Living in Boston, I wake up every morning to an enviable American dilemma: what to do for breakfast? Diner food, the great American breakfast, is a wondrous down-home institution: eggs sunnyside-up or over-easy, crispy bacon, thick pancakes, waffles, oatmeal, maple syrup poured liberally over everything. Served all day and any way you want it. But there’s a new kid on the block: the artisanal coffee house where your day begins with single-estate espresso or a bitter chocolate cappuccino so carefully made it beats the pants off anything you drink in Rome. I am eternally torn between the old and the new.
Charlie’s Sandwich Shoppe was established 1927 in Boston’s South End and has never changed. Four children of the first employee, Christi Manjourides, a Greek immigrant who came through Ellis Island as a child, still work there every day. The floor is the original tile; Norman Rockwell red vinyl stools line up along a Formica counter, worn white in places with decades of wiping. On the wall framed memorabilia track American history: a telegram from Duke Ellington asking them to keep the coat he left behind so that he could pick it up next time, Obama on the campaign trail ordering a hamburger to go. The South End used to be a working class neighbourhood of boarding houses and immigrants. It has gentrified, but still, on a frigid February morning, the regulars are much as they have always been, local Boston.
Adam, who works for the municipal sewer and water services, is sitting on the same stool he always sits on, tucking into his usual cranberry pancakes: “Charlie’s is like my living room.” Dan, a self described “irregular regular,” says he’s going to have something different today: “I want two fried eggs with sausage, whole-wheat toast, home fries, yeah, but only a half portion…”
Marie Manjourides briskly writes it down on her pad—“and can we butter your toast for you?” A couple of seats down the counter the Metro editor from the Boston Globe is chatting to a man who has the suit and tie of a councilman. “He comes in every day,” Marie says, pouring me more coffee. “People come in every day and become like family. Sometimes I say we’re kind of stuck in a time warp.”
Her brother, Arthur, works the stove with precise and relaxed concentration, omelettepan- shake, one-handed egg crack, pancake flip. I order the famous turkey hash with a poached egg, a dish invented at Charlie’s. It tastes like Thanksgiving stuffing—delicious. Cut to the new: Dwelltime, a clean and spacious blonde wood coffee house in the leafy academic neighbourhood of Cambridge, just across the river. I sit with Jaime Vanschyndel, the owner, an intense and earnest young man, percolating coffee passion as he explains the effects of the intricate variabilities of time, temperature, grind and roast. He came to the business as a barista, increasingly frustrated with roasters who wouldn’t give him information about their roasting dates. “There’s a window,” he explains, for the beans to be at their optimum. “Between three and 12 days. They have to de-gas and get rid of the CO2 so you don’t have that sour carbonic taste. Some of my customers won’t even touch it if it’s more than seven days old.’

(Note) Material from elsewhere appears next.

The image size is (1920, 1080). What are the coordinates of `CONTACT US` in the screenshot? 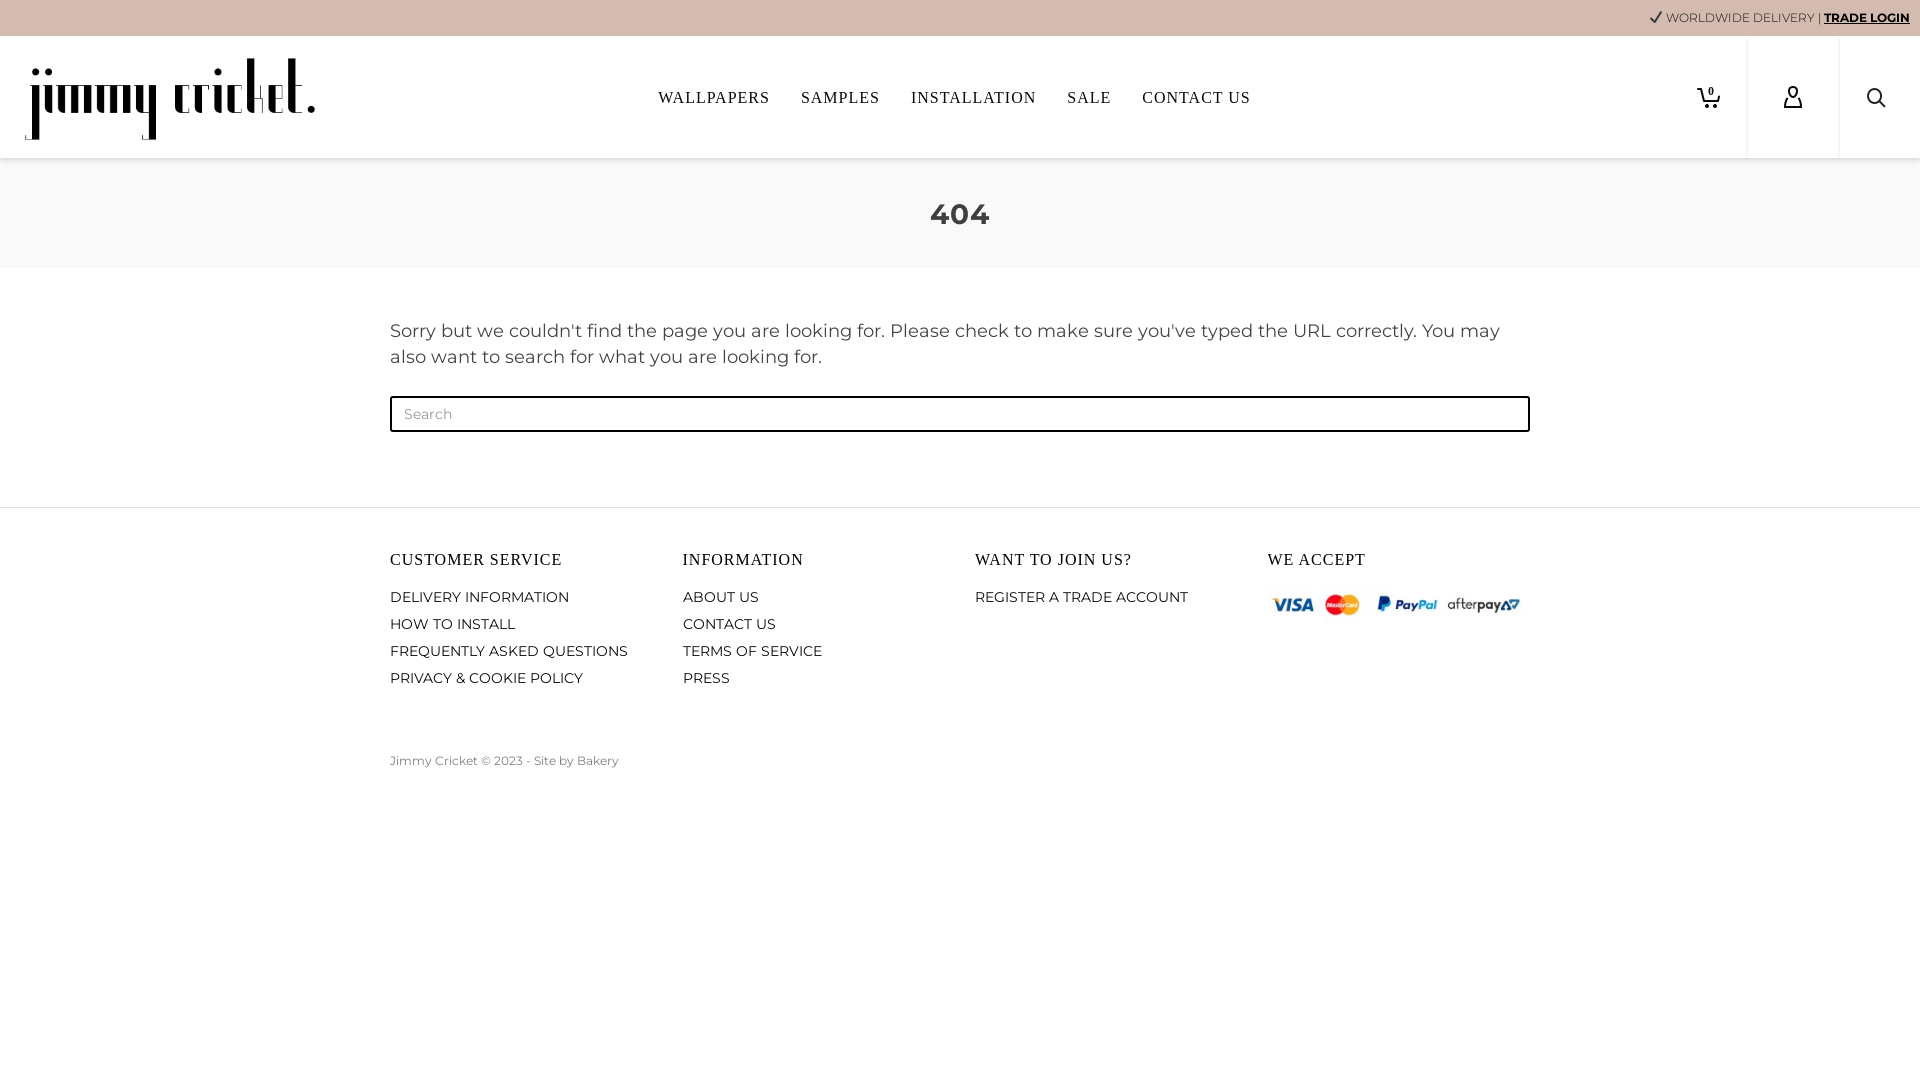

He set up a roastery and delivers his beans by cargo bike. His coffee machine has a double boiler so that he can control the temperature and pressure of each one. “Everything is digital and now I can pull shots to any specification and do all kinds of crazy things.”
He buys his beans from single estates in Central America, and ships them in hermetically sealed pouches so they don’t pick up the taste from the jute sacks that are usually used. He describes how to make a “pourover,” hot water hand-poured over ground coffee and then allowed to rest and absorb and develop flavour. The pause, 20 to 30 seconds, is called the “dwelltime.”
This may all sound precious and exacting, but make no mistake, Dwelltime may serve the best coffee in the world—rich, dark, chocolate, cherry and orange and tart. Flavours that reveal themselves in as many complex layers as wine.
America’s two breakfast cultures do not collide. I asked Marie at Charlie’s if they had ever considered getting an espresso machine. She grimaced and shook her head.
One morning recently I was sitting in Dwelltime, among the cognoscenti and professors who come in to tap on their Apple Macs and swap lecture notes. A grizzled old timer came in from the cold, stamped the snow off his boots and asked for a coffee. “What kind?” asked a barista with maple leaves tattooed up one arm. “American coffee,” said the old timer, baffled by the question. “An Americano or a pourover?” The old timer blinked. He had never heard of such things. The barista didn’t know how to translate so he brought the man a menu. The old timer ran his finger over the options: La Loma (Tarrazú, Costa Rica) described as having apricot and citrus, cocoa and stonefruit flavours; or Teklu Dembel (Kochere, Ethiopia) with lavender, berry and grape notes. And then, oddly, trying to make his own kind of compromise between the two worlds, he ordered an espresso, “with cream.”